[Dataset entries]
###

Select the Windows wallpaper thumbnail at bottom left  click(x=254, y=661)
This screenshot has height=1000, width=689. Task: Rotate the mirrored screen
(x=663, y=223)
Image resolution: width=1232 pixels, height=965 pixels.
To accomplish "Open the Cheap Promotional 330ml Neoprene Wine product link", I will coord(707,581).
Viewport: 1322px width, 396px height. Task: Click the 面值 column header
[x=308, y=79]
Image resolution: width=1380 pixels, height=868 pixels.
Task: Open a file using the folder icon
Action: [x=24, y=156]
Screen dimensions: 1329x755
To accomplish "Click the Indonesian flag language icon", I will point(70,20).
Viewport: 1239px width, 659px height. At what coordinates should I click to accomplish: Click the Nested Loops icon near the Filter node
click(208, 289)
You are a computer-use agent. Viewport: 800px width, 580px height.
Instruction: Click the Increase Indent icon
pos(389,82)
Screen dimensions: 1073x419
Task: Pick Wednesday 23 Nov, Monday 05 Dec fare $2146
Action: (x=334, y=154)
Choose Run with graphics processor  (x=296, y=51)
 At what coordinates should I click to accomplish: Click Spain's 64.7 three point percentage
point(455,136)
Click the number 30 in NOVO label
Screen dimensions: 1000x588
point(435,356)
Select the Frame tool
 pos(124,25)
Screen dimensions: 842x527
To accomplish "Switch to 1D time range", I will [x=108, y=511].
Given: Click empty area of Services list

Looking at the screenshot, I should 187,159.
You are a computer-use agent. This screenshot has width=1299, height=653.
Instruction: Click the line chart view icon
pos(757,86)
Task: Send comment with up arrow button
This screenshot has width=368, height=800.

###

WORK INSTRUCTION =
Output exactly the lines between the one containing "Select the Frame tool" and the final line above, both inclusive.

OUTPUT OF THE TASK =
Select the Frame tool
 pos(124,25)
Screen dimensions: 842x527
To accomplish "Switch to 1D time range", I will [x=108, y=511].
Given: Click empty area of Services list

Looking at the screenshot, I should 187,159.
You are a computer-use agent. This screenshot has width=1299, height=653.
Instruction: Click the line chart view icon
pos(757,86)
Task: Send comment with up arrow button
This screenshot has width=368, height=800.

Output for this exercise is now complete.